Sembra che in quel fatidico 1968 sia stata sfiorata un'epocale catarsi del mito platonico degli ermafroditi. Il mito delle anime gemelle, separate da Zeus per invidia, né più né meno come quello della cacciata di Adamo ed Eva dal paradiso terrestre, ci danno conto della misera condizione umana. Uomini e donne, separati alla nascita, l'un contro l'altra armati.
Uniti potremmo conquistare il cielo, ma Monica Pepe ha detto bene anche lì, "avevamo una grande occasione".
Invece ci troviamo imprigionati in questa asimmetria, con questa differenza di potenziale che ci allontana invece che avvicinarci. Esseri incompleti, figure di un teatrino delle ombre a recitare un copione scritto da altri.

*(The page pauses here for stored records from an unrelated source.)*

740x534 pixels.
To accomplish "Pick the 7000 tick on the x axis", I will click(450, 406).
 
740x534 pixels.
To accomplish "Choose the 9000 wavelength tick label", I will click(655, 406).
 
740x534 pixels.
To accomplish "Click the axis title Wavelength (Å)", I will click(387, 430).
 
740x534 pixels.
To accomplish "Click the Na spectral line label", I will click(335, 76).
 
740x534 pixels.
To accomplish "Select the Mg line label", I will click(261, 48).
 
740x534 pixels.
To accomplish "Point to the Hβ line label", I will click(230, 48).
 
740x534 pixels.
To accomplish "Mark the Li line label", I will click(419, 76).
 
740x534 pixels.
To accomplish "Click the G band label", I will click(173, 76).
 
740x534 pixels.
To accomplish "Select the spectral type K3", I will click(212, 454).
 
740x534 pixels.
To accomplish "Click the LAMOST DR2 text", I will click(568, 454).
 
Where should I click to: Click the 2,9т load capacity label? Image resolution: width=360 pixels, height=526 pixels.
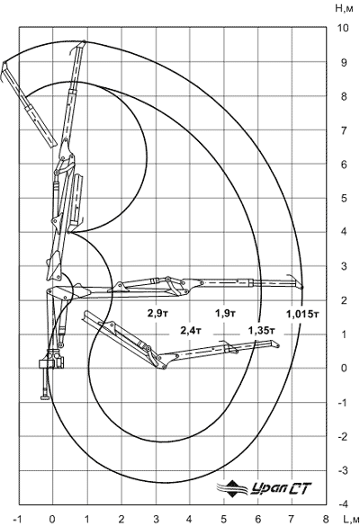[158, 313]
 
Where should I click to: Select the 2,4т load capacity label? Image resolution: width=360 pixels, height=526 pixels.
[191, 331]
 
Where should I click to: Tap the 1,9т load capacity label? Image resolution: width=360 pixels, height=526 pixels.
[225, 313]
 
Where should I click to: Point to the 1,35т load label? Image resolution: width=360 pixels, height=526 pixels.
[262, 331]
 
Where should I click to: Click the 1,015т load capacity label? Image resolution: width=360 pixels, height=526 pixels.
[302, 314]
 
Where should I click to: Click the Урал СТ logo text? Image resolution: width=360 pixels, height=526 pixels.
[281, 489]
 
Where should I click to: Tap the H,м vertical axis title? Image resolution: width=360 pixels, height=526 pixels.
[344, 9]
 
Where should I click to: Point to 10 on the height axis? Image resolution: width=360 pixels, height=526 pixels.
[344, 28]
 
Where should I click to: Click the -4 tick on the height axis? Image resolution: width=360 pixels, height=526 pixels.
[343, 504]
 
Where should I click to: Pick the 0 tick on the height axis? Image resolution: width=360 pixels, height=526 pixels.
[344, 368]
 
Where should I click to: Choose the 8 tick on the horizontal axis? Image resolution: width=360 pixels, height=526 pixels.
[326, 520]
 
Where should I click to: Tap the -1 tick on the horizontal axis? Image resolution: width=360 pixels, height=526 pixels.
[17, 520]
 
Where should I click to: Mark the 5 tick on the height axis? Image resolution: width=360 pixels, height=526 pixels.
[344, 198]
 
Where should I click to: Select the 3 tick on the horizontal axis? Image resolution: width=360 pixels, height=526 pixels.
[155, 520]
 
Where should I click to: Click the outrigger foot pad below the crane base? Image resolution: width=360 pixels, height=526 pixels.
[45, 397]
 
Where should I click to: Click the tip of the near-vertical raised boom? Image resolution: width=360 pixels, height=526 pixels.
[85, 41]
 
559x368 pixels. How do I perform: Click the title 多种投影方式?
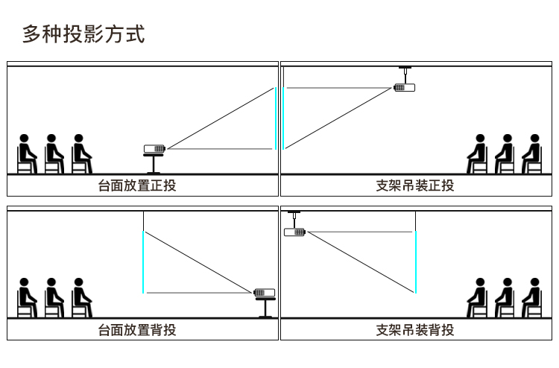[83, 34]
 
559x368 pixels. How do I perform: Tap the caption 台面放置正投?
[137, 185]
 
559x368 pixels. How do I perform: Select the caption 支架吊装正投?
[415, 185]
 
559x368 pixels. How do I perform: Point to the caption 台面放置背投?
[137, 330]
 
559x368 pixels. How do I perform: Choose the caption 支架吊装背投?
[415, 330]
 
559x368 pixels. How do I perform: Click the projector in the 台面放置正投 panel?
[154, 148]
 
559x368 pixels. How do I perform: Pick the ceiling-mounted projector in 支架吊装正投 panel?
[404, 87]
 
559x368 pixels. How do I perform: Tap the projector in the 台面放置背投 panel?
[264, 293]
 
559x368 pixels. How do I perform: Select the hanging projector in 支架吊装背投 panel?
[295, 232]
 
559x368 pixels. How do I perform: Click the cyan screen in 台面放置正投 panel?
[276, 118]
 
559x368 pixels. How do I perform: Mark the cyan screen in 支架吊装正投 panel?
[283, 118]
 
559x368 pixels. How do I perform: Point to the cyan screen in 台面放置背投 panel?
[143, 262]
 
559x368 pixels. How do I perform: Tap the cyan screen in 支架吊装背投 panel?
[416, 262]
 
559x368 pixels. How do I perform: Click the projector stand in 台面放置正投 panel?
[154, 164]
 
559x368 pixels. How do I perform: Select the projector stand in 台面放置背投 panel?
[265, 308]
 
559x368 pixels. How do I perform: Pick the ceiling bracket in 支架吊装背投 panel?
[294, 219]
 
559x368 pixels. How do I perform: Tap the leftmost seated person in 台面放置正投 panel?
[27, 154]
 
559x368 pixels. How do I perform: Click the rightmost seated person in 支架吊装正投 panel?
[532, 154]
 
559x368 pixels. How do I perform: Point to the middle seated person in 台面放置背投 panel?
[54, 298]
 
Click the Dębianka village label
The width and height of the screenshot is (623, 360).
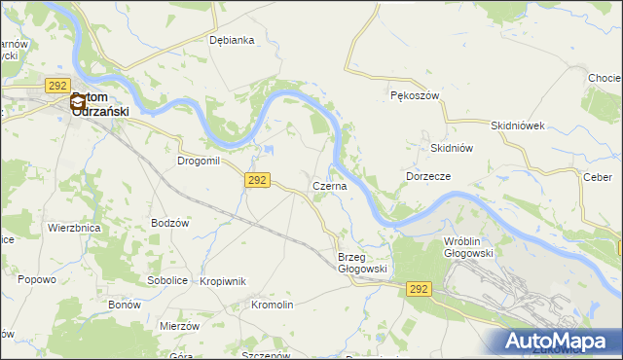(232, 40)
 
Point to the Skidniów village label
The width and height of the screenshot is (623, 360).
(451, 148)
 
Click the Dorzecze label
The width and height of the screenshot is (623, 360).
(427, 176)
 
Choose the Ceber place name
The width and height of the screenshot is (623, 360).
(597, 177)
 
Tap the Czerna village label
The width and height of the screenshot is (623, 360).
(329, 186)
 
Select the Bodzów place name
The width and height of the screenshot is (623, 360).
(169, 223)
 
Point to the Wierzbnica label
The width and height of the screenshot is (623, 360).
(74, 228)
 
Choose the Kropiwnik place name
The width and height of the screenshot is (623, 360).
(222, 281)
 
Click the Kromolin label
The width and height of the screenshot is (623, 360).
(272, 305)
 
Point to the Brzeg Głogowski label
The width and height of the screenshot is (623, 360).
(363, 263)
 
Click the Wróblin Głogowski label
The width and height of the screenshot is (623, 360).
(468, 246)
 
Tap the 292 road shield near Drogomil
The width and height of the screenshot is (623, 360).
(257, 181)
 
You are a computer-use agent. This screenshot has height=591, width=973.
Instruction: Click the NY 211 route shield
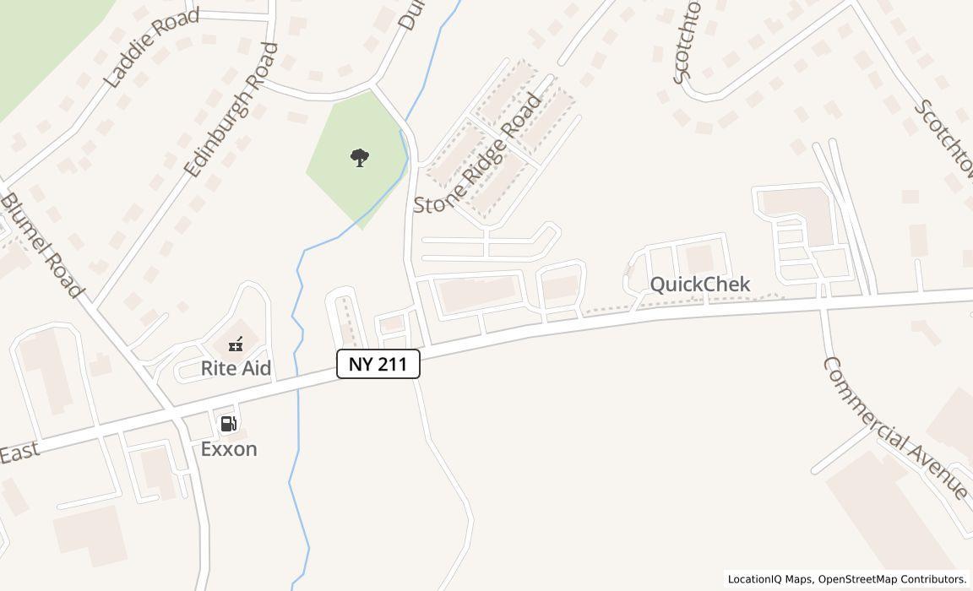[x=378, y=364]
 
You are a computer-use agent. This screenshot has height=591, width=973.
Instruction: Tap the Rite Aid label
[x=236, y=369]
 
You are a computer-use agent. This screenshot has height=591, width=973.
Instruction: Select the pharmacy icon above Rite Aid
[x=236, y=344]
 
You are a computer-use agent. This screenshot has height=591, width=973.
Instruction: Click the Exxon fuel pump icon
[x=228, y=423]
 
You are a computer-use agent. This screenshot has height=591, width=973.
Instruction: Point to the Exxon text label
[x=229, y=448]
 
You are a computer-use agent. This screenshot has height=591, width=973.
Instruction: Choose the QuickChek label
[x=699, y=284]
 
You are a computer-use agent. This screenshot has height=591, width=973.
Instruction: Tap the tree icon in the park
[x=360, y=157]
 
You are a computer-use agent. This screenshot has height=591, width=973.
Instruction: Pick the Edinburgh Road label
[x=230, y=111]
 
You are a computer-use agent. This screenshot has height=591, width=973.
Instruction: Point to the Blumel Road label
[x=42, y=246]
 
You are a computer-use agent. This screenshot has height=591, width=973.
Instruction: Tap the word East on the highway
[x=19, y=453]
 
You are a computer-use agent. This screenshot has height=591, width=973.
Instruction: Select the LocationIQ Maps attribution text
[x=770, y=579]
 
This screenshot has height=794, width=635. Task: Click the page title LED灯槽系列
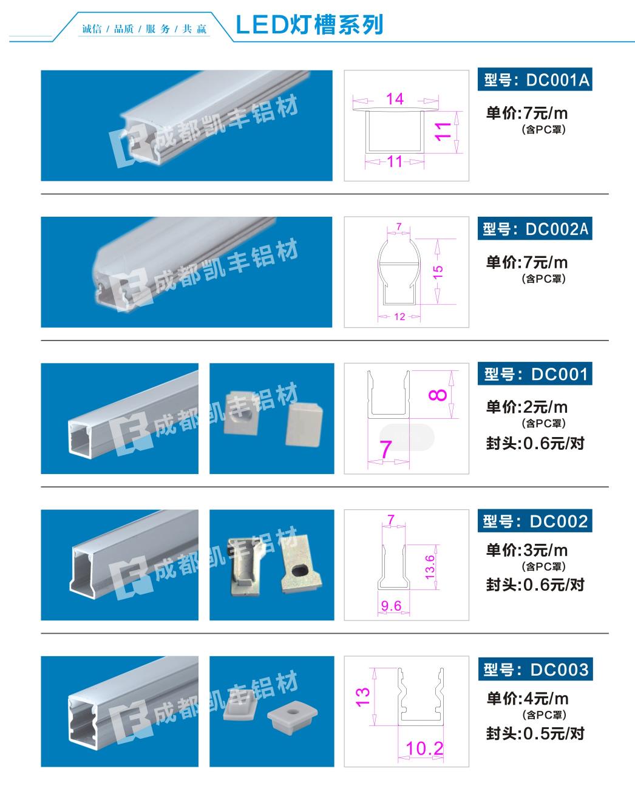tap(309, 25)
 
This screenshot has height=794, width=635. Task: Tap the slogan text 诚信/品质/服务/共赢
tap(144, 29)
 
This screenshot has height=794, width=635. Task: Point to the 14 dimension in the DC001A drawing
tap(395, 99)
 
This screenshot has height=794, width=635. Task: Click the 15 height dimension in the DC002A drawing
tap(438, 272)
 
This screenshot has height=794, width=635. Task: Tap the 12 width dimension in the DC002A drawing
tap(399, 316)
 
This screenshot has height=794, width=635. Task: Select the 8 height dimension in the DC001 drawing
tap(438, 395)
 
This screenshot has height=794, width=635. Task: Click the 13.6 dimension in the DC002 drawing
tap(430, 567)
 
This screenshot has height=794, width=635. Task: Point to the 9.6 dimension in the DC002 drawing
tap(391, 605)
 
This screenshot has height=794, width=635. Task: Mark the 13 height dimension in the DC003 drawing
tap(362, 697)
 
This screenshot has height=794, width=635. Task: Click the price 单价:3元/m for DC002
tap(527, 550)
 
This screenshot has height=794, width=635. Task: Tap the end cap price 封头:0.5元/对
tap(535, 733)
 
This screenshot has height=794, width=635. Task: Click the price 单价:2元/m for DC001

Ancora non riesco ad immaginare quanto dovrà essere grande quel tavolo attorno al quale dovremo sederci e per quanto tempo occorrerà restarci, ma mi pare l'unica possibilità di superamento di questa situazione. Ma fino a quando resteremo ancorati a quelle identità di genere che fanno di noi delle comparse nella guerra dell'utero, misoginia maschile e femminile, prostituzione e violenza di genere resteranno tratti tipici della condizione umana.